● What to produce:
Within the records, say how many lines include the word "icon"; the answer should be the number and no more.

- - -

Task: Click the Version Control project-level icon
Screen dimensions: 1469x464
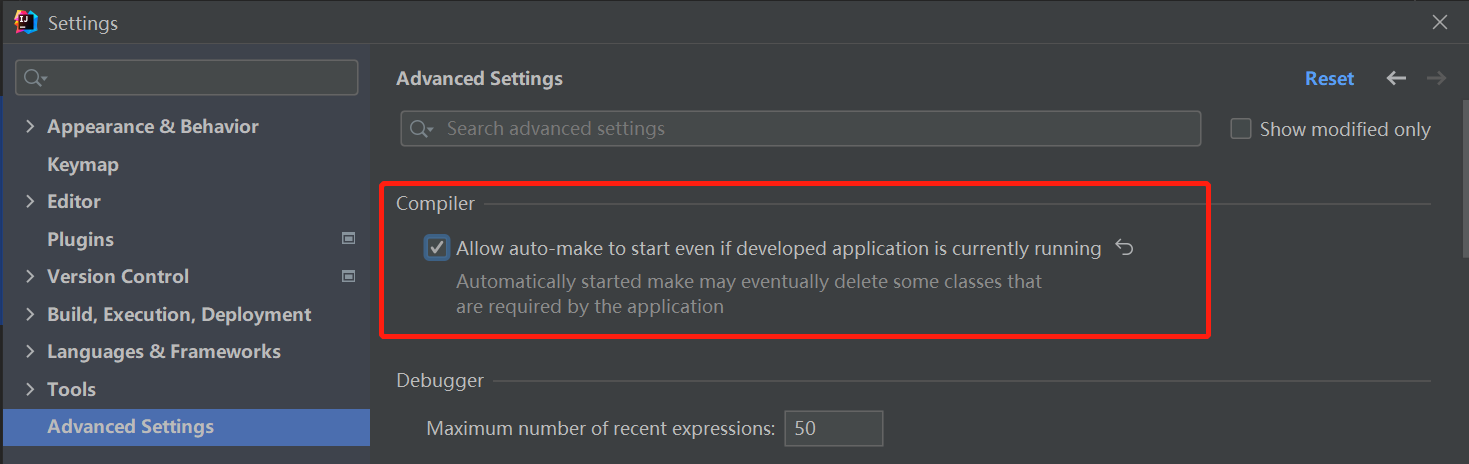Action: click(348, 276)
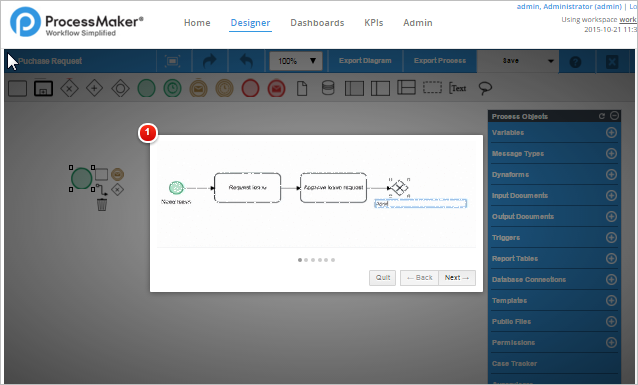Quit the tutorial walkthrough
The height and width of the screenshot is (385, 638).
382,278
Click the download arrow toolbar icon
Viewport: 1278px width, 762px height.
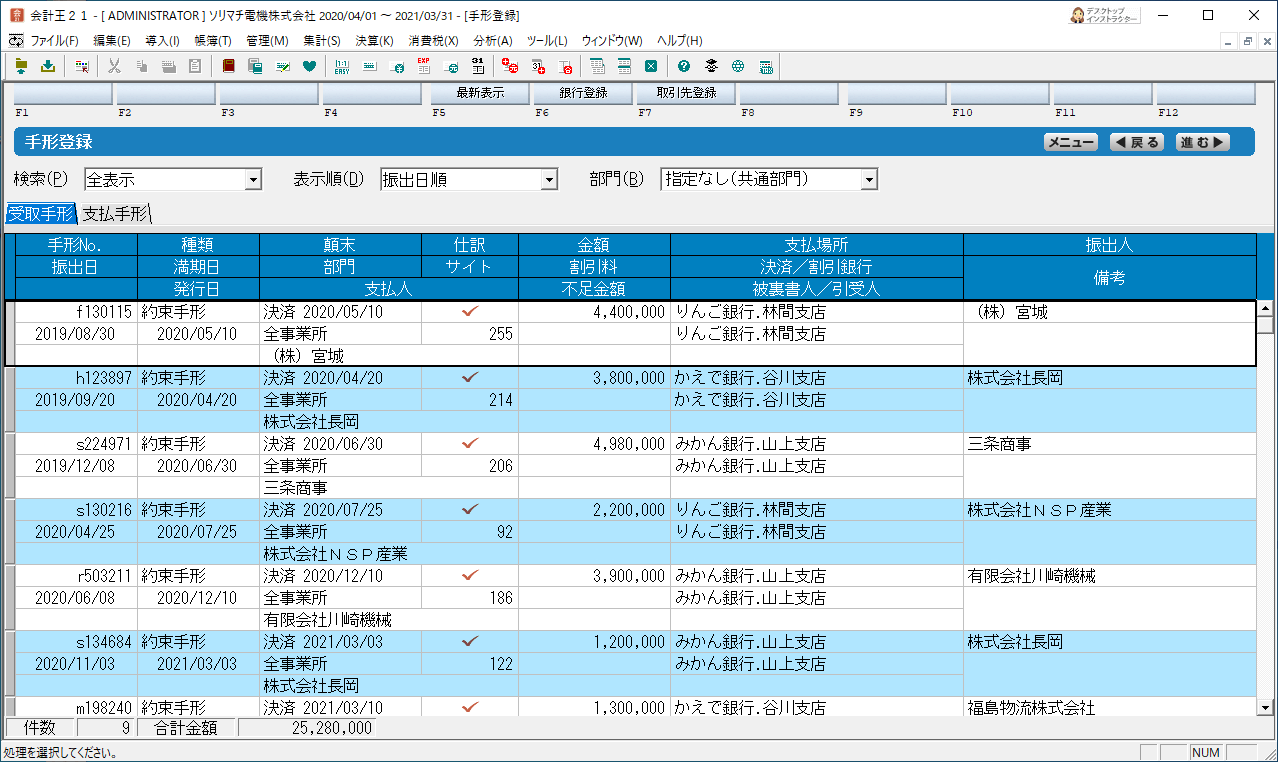pyautogui.click(x=47, y=67)
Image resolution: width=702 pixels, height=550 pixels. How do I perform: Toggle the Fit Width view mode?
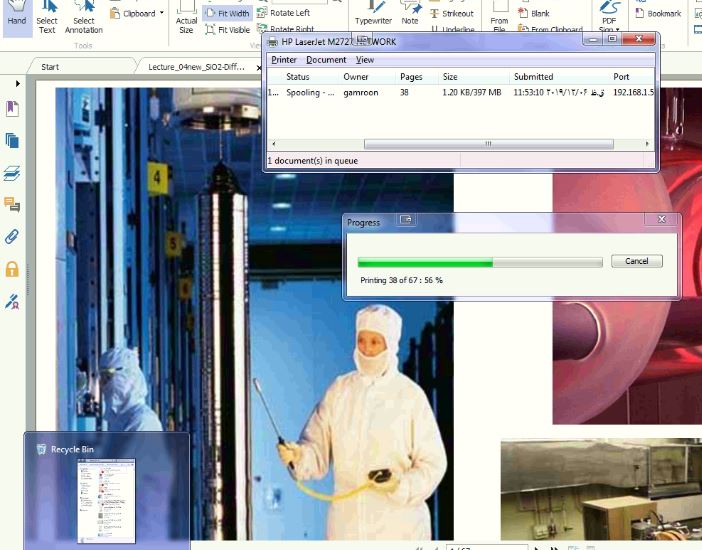pos(227,14)
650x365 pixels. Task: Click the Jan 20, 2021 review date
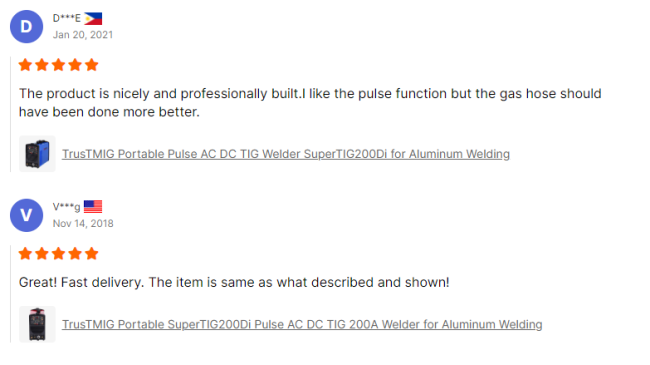click(x=83, y=35)
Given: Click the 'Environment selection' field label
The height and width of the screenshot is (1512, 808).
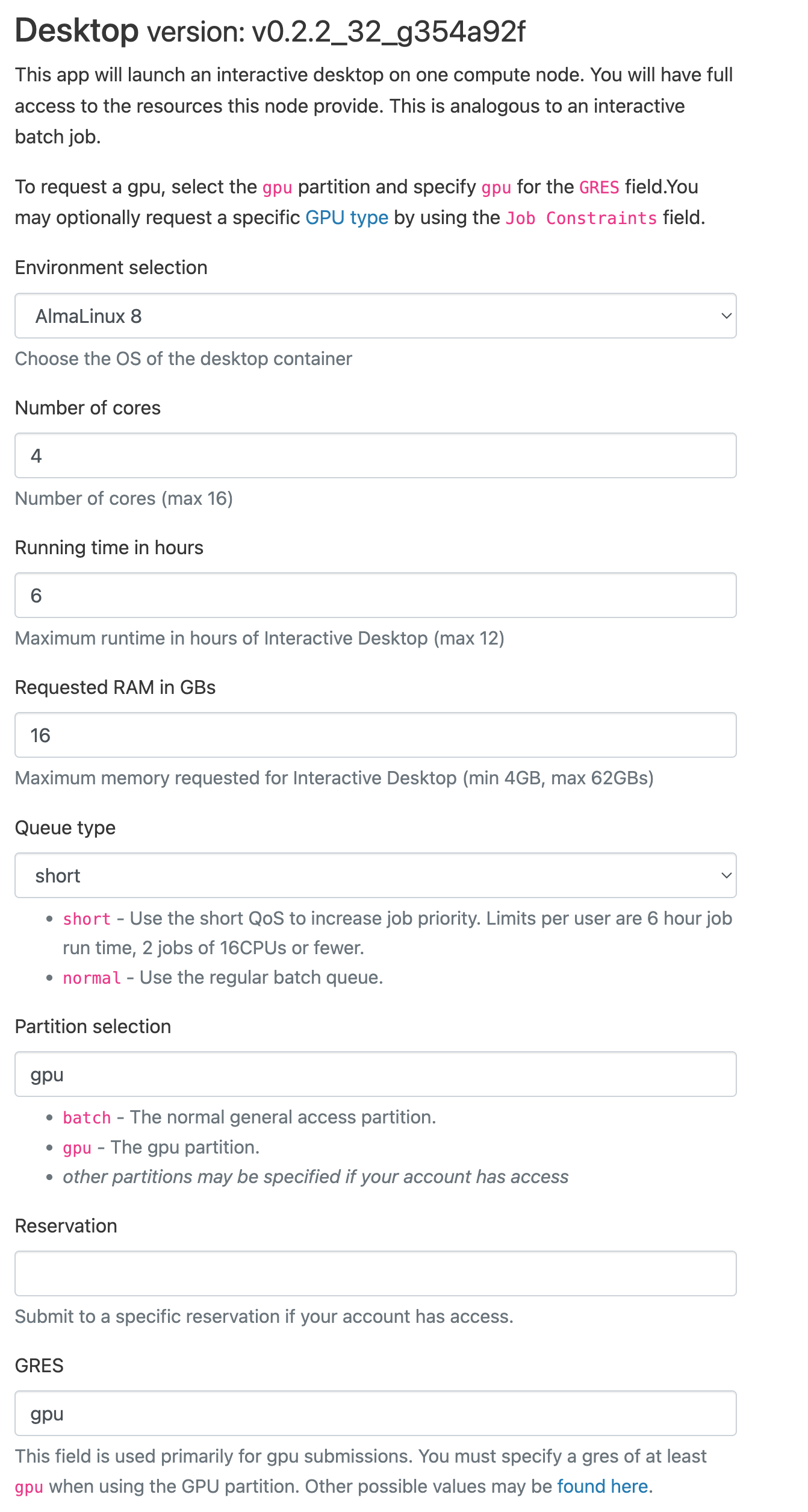Looking at the screenshot, I should [x=111, y=267].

- - -

● Answer section:
2